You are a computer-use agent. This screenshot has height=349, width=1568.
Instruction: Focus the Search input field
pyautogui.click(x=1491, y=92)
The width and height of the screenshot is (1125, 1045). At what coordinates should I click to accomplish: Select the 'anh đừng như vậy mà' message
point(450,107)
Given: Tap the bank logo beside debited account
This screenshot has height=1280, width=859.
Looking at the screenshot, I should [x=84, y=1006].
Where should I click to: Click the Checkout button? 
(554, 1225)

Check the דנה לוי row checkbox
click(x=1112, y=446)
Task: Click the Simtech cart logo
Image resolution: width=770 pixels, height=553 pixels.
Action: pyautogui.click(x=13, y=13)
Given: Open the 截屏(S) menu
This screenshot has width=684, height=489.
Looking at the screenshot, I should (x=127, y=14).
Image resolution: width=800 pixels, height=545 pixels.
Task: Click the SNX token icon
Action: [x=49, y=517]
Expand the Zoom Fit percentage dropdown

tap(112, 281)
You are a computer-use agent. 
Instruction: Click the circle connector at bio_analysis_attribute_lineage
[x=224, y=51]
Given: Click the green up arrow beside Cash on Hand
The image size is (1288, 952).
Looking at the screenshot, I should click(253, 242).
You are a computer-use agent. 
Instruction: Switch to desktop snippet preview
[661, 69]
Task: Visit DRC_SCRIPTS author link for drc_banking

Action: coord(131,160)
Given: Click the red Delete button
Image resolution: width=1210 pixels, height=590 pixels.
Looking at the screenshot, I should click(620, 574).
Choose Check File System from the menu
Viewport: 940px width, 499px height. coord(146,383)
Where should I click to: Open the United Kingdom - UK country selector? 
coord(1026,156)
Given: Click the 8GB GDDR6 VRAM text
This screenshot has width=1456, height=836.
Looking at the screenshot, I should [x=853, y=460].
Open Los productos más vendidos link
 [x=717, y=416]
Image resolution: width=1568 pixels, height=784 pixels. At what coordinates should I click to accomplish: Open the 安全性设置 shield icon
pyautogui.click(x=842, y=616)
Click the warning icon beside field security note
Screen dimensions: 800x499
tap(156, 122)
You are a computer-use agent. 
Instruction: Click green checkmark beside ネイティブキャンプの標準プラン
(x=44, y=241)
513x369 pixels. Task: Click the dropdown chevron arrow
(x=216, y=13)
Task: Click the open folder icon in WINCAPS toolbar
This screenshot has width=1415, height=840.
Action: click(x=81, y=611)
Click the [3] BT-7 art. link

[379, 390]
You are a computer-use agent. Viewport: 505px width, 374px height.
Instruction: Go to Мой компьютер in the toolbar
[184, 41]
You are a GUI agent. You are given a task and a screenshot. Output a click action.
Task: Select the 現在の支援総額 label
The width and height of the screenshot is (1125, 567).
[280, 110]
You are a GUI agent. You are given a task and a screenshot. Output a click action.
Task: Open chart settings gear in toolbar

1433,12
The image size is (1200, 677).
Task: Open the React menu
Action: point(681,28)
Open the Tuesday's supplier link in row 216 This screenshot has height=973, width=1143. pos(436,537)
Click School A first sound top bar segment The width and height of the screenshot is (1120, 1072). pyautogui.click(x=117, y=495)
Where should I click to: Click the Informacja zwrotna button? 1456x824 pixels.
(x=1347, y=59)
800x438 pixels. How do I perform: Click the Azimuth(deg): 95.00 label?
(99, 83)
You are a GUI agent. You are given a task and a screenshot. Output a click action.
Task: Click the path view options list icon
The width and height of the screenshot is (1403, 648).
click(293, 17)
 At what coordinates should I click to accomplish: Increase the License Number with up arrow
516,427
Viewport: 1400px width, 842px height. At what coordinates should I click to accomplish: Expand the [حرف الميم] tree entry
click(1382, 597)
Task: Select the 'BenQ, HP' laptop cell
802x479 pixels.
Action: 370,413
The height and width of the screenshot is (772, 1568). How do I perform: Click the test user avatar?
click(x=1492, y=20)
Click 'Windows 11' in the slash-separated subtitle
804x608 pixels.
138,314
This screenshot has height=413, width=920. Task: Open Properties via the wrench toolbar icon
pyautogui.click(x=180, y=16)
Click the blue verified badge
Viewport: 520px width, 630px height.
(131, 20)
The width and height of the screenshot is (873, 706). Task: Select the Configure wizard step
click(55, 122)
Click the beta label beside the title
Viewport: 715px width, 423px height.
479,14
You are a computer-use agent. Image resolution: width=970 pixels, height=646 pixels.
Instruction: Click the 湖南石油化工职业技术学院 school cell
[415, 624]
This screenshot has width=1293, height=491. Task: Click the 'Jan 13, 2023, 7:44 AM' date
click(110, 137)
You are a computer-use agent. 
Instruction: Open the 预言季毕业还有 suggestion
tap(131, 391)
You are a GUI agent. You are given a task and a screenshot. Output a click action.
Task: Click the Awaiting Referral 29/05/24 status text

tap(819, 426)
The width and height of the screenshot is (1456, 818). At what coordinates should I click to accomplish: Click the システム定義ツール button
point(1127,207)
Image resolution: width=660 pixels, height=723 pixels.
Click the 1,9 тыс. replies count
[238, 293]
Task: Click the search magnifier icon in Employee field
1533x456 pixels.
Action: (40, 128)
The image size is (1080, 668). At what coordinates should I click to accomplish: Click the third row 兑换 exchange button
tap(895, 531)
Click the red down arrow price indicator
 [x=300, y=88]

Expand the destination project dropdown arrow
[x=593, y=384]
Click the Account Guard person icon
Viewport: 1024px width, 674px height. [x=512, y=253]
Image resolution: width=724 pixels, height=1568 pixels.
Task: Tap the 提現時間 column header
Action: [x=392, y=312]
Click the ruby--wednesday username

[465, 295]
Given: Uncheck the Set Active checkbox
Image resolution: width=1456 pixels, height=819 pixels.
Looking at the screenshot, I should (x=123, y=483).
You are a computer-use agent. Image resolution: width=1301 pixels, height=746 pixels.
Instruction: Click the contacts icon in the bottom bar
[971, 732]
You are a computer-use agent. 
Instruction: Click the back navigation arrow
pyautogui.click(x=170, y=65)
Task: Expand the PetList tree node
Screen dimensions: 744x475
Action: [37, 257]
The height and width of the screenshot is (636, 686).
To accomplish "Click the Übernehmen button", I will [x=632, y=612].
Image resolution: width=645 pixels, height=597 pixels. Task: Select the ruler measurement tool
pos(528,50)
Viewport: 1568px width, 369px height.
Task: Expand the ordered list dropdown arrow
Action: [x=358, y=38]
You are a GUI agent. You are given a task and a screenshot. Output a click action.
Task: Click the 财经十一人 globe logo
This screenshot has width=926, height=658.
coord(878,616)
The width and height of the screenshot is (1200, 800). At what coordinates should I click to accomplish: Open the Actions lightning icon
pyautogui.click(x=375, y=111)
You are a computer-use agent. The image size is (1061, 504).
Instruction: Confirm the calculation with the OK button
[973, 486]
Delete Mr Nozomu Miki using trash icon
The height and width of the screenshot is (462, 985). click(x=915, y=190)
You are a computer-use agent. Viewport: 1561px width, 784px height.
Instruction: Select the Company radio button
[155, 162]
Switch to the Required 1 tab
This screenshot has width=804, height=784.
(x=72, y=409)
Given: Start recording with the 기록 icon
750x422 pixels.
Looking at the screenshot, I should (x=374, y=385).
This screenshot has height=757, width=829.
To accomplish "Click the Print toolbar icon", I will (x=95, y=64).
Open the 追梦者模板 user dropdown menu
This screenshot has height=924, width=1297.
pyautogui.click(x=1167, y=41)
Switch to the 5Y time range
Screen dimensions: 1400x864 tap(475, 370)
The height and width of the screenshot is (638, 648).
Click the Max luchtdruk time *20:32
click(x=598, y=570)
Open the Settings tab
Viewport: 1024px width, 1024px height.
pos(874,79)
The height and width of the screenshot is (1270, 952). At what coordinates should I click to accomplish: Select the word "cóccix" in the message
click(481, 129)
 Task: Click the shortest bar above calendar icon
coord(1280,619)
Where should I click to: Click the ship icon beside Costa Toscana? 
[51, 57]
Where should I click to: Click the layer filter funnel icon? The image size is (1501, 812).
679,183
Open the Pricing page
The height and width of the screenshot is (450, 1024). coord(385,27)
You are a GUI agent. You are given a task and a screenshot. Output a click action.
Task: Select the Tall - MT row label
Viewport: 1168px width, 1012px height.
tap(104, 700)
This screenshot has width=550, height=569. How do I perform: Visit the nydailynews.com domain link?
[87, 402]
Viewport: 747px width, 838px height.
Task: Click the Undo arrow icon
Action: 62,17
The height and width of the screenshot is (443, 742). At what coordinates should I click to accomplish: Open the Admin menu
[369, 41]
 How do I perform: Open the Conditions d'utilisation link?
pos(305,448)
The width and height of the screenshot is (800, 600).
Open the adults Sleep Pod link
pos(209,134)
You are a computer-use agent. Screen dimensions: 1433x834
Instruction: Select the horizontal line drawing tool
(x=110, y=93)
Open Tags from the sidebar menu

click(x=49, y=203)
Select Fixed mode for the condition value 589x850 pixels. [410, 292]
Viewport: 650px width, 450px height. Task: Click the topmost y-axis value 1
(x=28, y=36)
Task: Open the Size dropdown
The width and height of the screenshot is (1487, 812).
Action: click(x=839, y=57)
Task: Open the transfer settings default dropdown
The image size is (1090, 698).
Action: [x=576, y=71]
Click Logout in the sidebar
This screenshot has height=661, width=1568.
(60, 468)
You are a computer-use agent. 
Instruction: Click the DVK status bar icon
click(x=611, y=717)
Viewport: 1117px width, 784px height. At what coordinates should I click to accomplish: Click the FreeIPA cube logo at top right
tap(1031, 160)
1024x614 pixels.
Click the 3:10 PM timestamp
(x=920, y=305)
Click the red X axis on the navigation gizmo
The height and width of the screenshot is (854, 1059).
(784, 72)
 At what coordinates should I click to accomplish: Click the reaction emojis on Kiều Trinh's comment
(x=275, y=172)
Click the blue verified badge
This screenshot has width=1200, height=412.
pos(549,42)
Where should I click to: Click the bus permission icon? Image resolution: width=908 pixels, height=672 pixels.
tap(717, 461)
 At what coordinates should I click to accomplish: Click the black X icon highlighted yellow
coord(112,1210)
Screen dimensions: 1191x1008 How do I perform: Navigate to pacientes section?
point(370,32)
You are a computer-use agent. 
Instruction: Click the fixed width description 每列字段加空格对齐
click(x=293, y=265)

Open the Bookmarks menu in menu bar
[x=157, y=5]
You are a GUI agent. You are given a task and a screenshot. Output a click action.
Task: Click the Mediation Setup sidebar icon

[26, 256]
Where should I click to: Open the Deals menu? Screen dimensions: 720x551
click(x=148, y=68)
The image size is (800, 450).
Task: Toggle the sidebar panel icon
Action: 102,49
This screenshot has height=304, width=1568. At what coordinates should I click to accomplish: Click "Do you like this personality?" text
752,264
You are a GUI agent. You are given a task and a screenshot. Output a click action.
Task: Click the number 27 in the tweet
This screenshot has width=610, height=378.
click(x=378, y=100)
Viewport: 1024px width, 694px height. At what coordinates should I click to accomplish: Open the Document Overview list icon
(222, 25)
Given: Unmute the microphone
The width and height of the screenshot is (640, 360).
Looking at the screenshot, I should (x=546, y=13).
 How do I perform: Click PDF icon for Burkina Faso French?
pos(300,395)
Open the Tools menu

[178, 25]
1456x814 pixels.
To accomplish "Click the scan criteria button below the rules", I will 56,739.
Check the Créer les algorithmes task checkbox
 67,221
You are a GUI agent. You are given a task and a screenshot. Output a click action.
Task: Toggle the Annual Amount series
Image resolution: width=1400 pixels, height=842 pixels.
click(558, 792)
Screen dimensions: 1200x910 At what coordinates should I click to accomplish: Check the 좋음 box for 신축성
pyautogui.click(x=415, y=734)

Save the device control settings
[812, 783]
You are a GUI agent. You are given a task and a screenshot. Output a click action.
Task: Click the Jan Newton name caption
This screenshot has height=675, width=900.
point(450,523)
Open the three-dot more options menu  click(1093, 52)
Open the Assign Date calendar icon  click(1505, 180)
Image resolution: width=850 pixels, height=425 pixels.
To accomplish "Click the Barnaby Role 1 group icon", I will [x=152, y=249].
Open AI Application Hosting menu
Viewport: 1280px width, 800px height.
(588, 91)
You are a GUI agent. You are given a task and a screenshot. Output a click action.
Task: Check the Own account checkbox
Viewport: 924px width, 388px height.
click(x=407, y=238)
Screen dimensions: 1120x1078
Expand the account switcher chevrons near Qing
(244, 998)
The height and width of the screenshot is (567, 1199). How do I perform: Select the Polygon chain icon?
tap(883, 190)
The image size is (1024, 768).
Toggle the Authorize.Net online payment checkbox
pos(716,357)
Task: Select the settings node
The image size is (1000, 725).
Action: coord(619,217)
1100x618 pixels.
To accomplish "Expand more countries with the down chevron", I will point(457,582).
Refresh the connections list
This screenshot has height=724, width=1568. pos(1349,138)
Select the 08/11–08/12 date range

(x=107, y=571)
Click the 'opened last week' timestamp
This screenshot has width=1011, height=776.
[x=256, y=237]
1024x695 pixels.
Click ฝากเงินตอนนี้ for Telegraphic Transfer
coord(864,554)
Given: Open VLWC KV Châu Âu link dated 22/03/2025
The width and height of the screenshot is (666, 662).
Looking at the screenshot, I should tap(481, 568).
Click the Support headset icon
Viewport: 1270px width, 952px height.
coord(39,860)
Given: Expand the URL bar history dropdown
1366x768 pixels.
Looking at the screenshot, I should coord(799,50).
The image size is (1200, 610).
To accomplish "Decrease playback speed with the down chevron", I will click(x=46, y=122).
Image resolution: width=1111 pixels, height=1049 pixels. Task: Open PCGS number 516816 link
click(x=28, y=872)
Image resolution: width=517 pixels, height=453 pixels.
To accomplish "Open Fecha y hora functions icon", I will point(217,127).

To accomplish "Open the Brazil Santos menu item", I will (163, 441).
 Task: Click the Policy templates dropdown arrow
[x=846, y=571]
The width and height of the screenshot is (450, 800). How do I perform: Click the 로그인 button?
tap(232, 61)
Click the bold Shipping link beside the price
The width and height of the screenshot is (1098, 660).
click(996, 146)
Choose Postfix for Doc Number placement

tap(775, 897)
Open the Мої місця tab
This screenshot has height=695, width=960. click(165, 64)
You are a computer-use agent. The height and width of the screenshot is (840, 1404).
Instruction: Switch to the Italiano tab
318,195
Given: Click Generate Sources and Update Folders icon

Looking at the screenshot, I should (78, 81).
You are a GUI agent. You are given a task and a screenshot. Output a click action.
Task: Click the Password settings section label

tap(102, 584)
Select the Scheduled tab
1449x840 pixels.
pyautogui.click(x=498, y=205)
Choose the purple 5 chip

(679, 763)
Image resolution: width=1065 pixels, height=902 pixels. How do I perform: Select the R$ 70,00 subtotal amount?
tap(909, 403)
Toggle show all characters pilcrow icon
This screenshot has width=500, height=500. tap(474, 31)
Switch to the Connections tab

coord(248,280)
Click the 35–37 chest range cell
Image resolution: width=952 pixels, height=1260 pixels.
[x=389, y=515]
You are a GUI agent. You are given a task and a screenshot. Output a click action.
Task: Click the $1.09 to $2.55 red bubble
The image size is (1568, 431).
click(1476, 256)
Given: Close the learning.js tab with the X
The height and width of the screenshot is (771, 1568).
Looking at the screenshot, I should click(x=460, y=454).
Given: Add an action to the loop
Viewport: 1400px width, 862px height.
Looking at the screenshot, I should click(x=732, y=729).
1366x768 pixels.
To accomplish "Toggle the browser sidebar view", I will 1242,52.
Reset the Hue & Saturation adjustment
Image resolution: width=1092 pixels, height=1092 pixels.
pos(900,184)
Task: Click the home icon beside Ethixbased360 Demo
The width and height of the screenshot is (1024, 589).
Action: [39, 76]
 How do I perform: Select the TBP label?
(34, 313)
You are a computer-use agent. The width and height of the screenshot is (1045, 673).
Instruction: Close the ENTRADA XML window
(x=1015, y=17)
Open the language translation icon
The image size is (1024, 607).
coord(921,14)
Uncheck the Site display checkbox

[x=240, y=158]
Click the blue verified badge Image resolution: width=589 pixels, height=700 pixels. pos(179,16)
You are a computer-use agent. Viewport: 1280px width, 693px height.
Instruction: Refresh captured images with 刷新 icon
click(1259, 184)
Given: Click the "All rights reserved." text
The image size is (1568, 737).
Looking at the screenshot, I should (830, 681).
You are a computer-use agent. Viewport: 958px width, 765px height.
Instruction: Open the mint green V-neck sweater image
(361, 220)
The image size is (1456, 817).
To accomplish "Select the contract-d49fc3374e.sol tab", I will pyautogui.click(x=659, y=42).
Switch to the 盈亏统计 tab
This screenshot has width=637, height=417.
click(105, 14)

####

PROBLEM DESCRIPTION: Would you copy out every line in the records that includes the string "options"?

SOLUTION TO THE EXERCISE:
Task: Click the path view options list icon
Open the three-dot more options menu  click(1093, 52)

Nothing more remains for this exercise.